|Two Belgica antarctica adults|
|Distribution in Antarctica (red)|
Belgica antarctica, the Antarctic midge, is a species of flightless midge, endemic to the continent of Antarctica. At 2–6 mm (0.079–0.24 in) long, it is the largest purely terrestrial animal native to the continent. It also has the smallest known insect genome as of 2014, with only 99 million base pairs of nucleotides (and about 13,500 genes). It is the only insect that can survive year-round in Antarctica.

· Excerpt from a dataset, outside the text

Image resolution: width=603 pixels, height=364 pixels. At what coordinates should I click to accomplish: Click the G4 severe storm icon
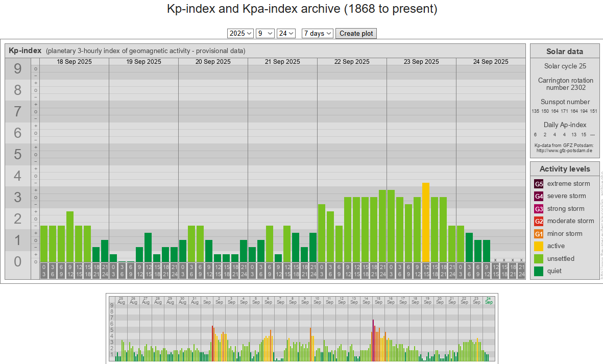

Tolerance to extreme conditions
The flightlessness of B. antarctica may be an adaptation to prevent wind from blowing it into inhospitable areas. It can survive freezing, but though local air temperatures may reach as low as −40 °C, this insect cannot survive temperatures below −15 °C. This is comparatively milder than other cold-adapted insects. The reason for this relatively low freezing tolerance is due to thermal buffering: just burrowing at a depth of 1 cm, temperature is stable between 0 and −2 °C for 10 months out of 12, and it seldom goes lower than −7 °C all year round. Ice and snow cover also helps keep the temperature stable. Freezing tolerance is enhanced by cold hardening.

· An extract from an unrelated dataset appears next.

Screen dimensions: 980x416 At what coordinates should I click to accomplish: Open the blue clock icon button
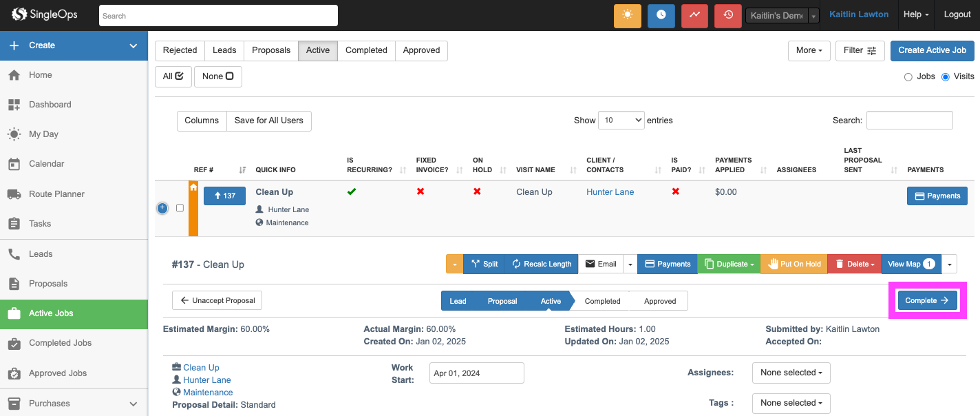(x=661, y=15)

To adapt to the cold temperatures, B. antarctica accumulates trehalose, glucose, and erythritol. These compounds help the insect survive freezing by reducing the amount of ice that forms within the body. They also stabilize proteins and membranes, binding to them by means of hydrogen bonds. Heat shock proteins also help the tolerance to both high and low temperatures.

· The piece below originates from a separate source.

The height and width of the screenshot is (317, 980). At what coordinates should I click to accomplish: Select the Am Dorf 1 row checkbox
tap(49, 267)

B. antarctica not only tolerates, but also requires a freezing climate to survive: exposure of larvae to such mild temperatures as 10 °C is enough to kill them within a week. Exposure to temperatures of 30 °C kills individuals in a few hours. It can, however, resist partial desiccation, surviving the loss of up to 70% of body water.
B. antarctica spends most of its two-year lifecycle in four larval stages. Overwintering may occur in any instar. Terrestrial algae (particularly Prasiola crispa), moss, organic detritus, and microorganisms provide the food for the larval stage. The adults emerge in the spring and summer and live no more than 10 days; females mate in their first day of life and a few days later release eggs. The female secretes a jelly on the eggs that acts as a blanket of antifreeze, stops them from dehydrating, and acts as a food source once they hatch. Mating occurs in large groups of males, analogous to swarms of winged midges.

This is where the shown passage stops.